Le combo que je ne peux pas voir, en revanche, c'est troisième personne et présent. Je ne sais pas pourquoi, mais ça me donne une impression un peu "amateur" et je trouve les phrases moins belles à lire ^^'

J'ai déjà changé de temps en cours de projet, parfois je trouve que le passé ou le présent valent mieux que l'autre pour ce travail.

Concernant le registre de langue, je jongle un peu entre tout... ça vient naturellement selon le personnnage qui parle.

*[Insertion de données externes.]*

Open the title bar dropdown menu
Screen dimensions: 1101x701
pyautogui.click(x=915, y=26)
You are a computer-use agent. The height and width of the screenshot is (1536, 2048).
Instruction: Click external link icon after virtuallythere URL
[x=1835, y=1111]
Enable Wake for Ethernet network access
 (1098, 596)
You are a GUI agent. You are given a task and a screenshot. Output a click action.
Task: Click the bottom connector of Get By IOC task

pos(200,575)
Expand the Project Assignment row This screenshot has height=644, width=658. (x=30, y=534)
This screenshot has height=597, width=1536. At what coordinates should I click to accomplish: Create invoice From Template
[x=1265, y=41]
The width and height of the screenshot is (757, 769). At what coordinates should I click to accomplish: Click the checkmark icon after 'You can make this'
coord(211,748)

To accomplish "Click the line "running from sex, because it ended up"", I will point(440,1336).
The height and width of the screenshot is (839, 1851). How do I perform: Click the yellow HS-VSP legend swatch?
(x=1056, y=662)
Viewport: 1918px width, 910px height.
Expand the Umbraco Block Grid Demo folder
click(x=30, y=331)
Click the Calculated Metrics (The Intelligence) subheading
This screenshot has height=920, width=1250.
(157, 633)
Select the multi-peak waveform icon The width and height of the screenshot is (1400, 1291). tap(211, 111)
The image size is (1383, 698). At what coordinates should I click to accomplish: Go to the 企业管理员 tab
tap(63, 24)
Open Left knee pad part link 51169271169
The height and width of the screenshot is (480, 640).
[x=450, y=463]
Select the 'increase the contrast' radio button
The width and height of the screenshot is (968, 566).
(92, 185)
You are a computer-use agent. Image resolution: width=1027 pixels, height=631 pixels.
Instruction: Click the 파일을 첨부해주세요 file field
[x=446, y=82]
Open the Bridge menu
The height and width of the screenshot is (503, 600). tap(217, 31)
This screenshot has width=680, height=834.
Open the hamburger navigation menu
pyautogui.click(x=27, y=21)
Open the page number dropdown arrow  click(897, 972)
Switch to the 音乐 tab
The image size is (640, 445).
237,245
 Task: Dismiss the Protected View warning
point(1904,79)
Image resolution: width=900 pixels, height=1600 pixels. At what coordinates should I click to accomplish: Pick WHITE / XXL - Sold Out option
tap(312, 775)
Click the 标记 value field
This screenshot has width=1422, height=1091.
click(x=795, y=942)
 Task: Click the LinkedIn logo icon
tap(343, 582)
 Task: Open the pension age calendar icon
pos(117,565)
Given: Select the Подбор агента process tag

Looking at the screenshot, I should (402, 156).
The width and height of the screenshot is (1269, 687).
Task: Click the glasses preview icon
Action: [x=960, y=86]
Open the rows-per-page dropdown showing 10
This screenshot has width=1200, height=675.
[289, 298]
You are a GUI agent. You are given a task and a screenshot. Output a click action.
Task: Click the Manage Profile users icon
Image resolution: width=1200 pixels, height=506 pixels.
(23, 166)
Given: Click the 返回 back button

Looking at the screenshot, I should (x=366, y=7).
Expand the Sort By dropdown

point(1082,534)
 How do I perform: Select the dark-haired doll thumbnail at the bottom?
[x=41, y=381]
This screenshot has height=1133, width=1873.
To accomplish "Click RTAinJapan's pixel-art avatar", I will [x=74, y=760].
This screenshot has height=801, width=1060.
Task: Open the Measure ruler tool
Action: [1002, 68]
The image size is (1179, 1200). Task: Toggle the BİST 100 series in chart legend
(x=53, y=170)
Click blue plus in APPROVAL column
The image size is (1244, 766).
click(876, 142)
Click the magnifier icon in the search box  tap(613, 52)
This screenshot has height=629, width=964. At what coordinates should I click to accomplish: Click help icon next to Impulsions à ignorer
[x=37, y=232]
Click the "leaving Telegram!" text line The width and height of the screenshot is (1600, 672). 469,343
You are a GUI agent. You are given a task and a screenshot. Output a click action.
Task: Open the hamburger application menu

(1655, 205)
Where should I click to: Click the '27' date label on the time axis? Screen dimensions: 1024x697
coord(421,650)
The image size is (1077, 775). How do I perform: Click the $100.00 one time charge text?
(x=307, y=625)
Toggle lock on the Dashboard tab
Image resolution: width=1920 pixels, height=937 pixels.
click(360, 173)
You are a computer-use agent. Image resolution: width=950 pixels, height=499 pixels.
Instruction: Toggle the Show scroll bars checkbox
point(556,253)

Je ne pense pas qu'un genre littéraire appelle naturellement à un style de narration particulier, parfois quand on expérimente ou qu'on lit des expériences on a de bonnes surprises :)
Je prends place volontiers.
La vérité, c'est que je n'ai jamais vraiment choisi une voix. J'ai plutôt écouté celle que mon univers réclamait. Dans Du Sel aux Cendres, ainsi que d'autres nouvelles, mes récits se donnent comme rapportés — chroniques, notes, ballades, des choses transmises de main en main. Une voix qui hérite plus qu'elle n'invente. Et le reste en découle : si un récit est transmis, c'est qu'il a déjà eu lieu. Le passé n'est pas chez moi une préférence contemplative, c'est la condition même du récit. On raconte ce qui a survécu au temps, aux ruines.
Au cœur de tout cela veille un Chroniqueur ; Varen. Il n'est pas un narrateur qui sait tout ; il est plutôt un garde-fou. Il me permet de refuser l'omniscience, ne se penche jamais par-dessus l'épaule du lecteur pour lui souffler quoi ressentir. Et surtout, il m' impose le silence — non comme un manque, mais comme une manière. Ce qu'il tait pèse autant que ce qu'il dit.
J'écris un monde où le sentiment est un danger, où l'émotion nommée peut faire des ravages. Un tel monde ne supporte pas qu'on lui explique ce qu'il éprouve. Alors la voix retient. Elle montre une main qui s'attarde sur un chambranle, une hésitation avant un seuil — et laisse le lecteur faire le reste. La retenue n'est pas une élégance ; c'est presque une morale. Dire moins pour que le peu qui demeure pèse davantage. Dans mes écrits, ne pas respecter les silences serait une faute — presque une indélicatesse.
Le présent, lui, ne surgit que là où la transmission cède — un rêve, une rupture, un seuil qui se fend. Là où l'on tombe dans l'immédiat, sans le recul de la mémoire.